"""
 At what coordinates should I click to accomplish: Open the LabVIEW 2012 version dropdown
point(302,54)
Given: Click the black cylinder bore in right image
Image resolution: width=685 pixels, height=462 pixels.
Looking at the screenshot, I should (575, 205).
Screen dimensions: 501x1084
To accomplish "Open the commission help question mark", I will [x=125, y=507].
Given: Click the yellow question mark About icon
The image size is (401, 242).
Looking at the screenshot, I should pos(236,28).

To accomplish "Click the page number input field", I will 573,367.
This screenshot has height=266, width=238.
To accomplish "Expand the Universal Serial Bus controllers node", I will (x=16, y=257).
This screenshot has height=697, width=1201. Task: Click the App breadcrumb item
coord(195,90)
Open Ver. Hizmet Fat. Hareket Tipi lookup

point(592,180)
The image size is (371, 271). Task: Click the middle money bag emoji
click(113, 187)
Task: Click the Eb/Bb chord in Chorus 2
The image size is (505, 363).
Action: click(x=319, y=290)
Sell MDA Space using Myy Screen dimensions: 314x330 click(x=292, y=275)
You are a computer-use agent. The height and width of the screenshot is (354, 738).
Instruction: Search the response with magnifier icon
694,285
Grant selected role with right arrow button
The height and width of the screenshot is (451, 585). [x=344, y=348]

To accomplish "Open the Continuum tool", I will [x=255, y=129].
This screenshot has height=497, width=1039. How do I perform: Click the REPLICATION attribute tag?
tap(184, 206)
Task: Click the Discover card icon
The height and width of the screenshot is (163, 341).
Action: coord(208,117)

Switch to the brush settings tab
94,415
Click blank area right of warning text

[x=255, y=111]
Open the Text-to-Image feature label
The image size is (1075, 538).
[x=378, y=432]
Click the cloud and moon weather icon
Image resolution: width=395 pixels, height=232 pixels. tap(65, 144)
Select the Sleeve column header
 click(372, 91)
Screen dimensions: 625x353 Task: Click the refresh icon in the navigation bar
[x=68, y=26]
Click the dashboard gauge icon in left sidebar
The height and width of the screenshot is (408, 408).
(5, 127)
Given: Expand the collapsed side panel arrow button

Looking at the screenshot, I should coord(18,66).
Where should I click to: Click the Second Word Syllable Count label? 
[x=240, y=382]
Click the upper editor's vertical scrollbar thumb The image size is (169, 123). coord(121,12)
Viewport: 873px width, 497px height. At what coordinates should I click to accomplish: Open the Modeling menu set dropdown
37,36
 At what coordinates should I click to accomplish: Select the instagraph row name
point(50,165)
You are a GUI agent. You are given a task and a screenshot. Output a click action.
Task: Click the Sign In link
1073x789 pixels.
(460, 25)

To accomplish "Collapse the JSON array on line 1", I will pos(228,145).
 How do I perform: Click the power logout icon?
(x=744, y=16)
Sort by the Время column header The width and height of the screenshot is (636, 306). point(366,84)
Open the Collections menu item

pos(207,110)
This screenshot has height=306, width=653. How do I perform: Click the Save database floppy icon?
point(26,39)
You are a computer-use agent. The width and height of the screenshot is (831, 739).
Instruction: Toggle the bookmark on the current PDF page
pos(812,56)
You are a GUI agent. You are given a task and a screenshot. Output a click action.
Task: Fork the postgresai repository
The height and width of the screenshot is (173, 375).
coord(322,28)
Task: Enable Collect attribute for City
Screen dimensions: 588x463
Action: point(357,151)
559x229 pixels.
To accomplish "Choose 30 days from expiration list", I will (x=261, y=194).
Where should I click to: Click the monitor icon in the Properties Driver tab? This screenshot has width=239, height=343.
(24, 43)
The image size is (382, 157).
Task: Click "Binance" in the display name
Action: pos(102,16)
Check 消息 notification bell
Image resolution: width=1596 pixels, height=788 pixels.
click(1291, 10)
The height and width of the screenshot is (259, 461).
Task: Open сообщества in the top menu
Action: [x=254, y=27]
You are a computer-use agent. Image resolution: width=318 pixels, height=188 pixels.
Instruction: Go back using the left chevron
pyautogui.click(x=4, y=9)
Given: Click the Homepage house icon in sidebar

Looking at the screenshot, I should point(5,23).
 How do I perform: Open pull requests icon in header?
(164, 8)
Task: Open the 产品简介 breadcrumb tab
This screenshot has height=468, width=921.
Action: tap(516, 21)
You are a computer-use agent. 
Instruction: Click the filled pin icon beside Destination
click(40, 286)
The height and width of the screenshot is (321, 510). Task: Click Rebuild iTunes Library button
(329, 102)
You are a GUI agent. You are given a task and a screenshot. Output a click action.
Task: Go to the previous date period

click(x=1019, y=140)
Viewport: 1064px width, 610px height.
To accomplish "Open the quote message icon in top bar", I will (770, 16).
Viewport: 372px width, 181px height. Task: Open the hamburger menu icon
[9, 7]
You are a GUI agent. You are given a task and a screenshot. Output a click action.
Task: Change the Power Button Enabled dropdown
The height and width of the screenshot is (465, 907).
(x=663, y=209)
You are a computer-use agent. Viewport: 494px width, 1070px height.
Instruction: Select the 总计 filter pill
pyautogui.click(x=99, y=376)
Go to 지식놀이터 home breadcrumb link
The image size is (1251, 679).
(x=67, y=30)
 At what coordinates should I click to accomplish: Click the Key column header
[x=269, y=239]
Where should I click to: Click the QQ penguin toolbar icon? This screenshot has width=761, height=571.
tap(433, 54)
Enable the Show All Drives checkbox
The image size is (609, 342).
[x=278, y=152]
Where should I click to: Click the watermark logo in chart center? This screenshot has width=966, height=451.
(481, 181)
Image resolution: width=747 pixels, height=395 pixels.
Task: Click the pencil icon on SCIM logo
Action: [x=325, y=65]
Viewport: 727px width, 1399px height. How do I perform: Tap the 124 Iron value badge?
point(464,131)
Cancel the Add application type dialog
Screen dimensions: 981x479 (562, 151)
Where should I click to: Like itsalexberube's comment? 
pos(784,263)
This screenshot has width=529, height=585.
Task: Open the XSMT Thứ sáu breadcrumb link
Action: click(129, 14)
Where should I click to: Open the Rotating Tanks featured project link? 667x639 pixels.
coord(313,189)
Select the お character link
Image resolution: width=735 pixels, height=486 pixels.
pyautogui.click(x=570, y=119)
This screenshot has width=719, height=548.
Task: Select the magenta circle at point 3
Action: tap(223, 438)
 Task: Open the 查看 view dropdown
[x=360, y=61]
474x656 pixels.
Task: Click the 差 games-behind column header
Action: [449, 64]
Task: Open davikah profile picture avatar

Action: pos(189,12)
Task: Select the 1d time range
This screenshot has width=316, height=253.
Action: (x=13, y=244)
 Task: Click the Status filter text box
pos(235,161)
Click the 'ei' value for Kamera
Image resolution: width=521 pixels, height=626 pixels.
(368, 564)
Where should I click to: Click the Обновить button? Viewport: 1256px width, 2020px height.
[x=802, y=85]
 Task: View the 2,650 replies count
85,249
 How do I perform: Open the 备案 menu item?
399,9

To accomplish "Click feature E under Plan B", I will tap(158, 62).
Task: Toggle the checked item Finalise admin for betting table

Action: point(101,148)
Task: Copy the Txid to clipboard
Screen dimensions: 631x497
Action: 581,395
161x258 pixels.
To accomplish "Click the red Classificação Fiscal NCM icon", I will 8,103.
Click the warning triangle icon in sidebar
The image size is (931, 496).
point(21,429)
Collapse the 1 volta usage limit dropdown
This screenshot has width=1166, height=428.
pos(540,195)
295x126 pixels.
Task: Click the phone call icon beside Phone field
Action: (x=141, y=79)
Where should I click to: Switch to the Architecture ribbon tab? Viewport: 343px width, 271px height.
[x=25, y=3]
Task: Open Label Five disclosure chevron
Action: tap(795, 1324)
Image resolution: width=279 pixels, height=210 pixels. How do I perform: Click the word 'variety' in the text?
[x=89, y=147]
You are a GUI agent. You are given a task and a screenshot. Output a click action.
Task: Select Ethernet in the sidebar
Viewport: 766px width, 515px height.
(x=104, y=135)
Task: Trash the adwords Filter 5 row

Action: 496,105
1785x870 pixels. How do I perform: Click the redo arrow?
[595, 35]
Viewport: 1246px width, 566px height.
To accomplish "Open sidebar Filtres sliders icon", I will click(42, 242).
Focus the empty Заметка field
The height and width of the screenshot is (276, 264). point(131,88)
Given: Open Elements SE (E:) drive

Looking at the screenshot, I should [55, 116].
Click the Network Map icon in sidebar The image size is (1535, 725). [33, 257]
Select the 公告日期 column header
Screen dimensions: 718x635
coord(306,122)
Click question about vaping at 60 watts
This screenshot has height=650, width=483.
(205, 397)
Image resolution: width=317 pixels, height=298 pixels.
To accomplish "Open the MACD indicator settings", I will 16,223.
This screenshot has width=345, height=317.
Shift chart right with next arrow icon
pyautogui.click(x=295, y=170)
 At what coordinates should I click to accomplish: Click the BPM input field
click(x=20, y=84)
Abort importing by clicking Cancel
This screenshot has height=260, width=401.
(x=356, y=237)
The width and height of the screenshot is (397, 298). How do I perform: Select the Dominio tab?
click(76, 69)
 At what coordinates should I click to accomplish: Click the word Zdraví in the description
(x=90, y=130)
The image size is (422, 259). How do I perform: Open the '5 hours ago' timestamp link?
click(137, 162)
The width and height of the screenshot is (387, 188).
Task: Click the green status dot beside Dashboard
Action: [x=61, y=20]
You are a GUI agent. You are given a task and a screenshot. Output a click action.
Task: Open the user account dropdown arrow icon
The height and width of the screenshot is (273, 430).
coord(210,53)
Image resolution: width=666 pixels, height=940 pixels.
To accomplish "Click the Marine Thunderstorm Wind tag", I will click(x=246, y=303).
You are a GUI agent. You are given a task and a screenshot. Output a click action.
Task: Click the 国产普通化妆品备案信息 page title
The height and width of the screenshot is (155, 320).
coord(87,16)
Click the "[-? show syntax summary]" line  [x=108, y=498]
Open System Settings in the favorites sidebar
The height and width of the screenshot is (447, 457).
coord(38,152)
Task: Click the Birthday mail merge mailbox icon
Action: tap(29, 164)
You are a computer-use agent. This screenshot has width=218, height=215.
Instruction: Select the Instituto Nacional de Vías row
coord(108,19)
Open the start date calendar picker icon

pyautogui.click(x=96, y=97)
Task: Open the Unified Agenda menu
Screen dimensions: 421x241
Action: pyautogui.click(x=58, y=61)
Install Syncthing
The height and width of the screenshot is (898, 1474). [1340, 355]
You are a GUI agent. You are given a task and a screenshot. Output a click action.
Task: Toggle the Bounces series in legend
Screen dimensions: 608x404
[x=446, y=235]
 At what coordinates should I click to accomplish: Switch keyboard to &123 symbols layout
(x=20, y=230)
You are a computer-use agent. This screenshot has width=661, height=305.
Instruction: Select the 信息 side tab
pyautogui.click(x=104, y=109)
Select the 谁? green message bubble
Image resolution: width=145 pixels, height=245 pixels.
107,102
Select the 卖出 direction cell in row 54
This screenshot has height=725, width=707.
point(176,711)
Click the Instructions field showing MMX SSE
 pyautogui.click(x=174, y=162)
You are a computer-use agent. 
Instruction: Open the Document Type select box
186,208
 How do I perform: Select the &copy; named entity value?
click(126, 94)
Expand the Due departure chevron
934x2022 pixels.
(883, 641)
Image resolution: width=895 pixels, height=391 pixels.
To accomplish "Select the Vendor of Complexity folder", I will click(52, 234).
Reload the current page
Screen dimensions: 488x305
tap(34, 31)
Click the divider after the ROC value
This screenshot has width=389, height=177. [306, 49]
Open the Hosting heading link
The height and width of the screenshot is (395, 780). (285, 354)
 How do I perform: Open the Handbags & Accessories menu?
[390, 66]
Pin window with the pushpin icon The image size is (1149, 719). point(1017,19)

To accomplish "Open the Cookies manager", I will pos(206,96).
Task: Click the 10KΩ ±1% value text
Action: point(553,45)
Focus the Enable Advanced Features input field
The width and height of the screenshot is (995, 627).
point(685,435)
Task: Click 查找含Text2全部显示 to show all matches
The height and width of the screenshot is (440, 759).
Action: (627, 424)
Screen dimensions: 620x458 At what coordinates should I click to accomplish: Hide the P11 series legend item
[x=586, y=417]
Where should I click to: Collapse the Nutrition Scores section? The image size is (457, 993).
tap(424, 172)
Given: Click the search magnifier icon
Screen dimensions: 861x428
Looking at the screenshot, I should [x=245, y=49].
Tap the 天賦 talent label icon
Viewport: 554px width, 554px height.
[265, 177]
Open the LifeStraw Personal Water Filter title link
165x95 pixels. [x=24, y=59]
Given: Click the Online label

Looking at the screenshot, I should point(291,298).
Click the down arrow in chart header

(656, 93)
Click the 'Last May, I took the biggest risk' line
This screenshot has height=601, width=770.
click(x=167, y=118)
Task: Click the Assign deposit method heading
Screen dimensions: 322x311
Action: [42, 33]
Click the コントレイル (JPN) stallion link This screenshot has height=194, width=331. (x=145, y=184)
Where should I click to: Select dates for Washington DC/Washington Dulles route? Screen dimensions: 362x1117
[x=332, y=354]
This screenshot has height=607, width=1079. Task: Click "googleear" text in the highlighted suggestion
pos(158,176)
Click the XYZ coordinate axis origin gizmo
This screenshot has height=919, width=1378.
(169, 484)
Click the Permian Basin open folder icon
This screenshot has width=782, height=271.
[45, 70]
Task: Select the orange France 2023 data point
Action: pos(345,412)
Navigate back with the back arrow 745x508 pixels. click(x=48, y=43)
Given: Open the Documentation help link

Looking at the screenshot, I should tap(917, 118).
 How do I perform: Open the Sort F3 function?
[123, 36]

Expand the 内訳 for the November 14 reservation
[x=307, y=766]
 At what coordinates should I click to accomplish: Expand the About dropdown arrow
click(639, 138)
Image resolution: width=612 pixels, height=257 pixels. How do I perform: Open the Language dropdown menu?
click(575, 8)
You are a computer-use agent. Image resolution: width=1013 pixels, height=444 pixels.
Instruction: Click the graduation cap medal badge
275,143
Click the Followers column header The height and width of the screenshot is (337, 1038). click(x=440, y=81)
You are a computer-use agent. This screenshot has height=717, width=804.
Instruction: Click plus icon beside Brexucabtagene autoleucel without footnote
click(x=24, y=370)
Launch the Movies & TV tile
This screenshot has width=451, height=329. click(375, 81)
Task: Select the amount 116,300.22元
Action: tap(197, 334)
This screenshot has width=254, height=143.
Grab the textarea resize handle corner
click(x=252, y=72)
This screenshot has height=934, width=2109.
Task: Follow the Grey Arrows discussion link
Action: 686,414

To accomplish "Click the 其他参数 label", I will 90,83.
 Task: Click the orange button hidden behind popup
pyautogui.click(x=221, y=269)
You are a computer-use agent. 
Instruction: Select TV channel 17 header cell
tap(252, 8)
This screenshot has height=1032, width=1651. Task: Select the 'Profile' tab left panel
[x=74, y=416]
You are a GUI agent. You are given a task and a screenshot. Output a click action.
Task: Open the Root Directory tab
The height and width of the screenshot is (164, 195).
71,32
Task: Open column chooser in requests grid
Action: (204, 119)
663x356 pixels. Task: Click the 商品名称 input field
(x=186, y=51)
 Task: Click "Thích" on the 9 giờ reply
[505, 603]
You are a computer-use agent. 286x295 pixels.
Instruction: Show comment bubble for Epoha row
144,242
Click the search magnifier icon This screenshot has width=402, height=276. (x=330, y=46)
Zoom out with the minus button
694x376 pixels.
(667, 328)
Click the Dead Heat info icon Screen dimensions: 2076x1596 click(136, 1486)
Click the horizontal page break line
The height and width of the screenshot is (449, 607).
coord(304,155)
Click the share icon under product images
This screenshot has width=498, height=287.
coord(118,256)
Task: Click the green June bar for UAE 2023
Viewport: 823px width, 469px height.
"""
→ TASK BRIEF: For this exercise, output exactly the lines above from the line with "Task: Open the user" to the line with "has width=661, height=305.", counting both, and leave out the rest.

→ SOLUTION TO THIS TASK:
Task: Open the user account dropdown arrow icon
The height and width of the screenshot is (273, 430).
coord(210,53)
Image resolution: width=666 pixels, height=940 pixels.
To accomplish "Click the Marine Thunderstorm Wind tag", I will click(x=246, y=303).
You are a GUI agent. You are given a task and a screenshot. Output a click action.
Task: Click the 国产普通化妆品备案信息 page title
The height and width of the screenshot is (155, 320).
coord(87,16)
Click the "[-? show syntax summary]" line  [x=108, y=498]
Open System Settings in the favorites sidebar
The height and width of the screenshot is (447, 457).
coord(38,152)
Task: Click the Birthday mail merge mailbox icon
Action: tap(29, 164)
You are a computer-use agent. This screenshot has width=218, height=215.
Instruction: Select the Instituto Nacional de Vías row
coord(108,19)
Open the start date calendar picker icon

pyautogui.click(x=96, y=97)
Task: Open the Unified Agenda menu
Screen dimensions: 421x241
Action: pyautogui.click(x=58, y=61)
Install Syncthing
The height and width of the screenshot is (898, 1474). [1340, 355]
You are a GUI agent. You are given a task and a screenshot. Output a click action.
Task: Toggle the Bounces series in legend
Screen dimensions: 608x404
[x=446, y=235]
 At what coordinates should I click to accomplish: Switch keyboard to &123 symbols layout
(x=20, y=230)
You are a computer-use agent. This screenshot has width=661, height=305.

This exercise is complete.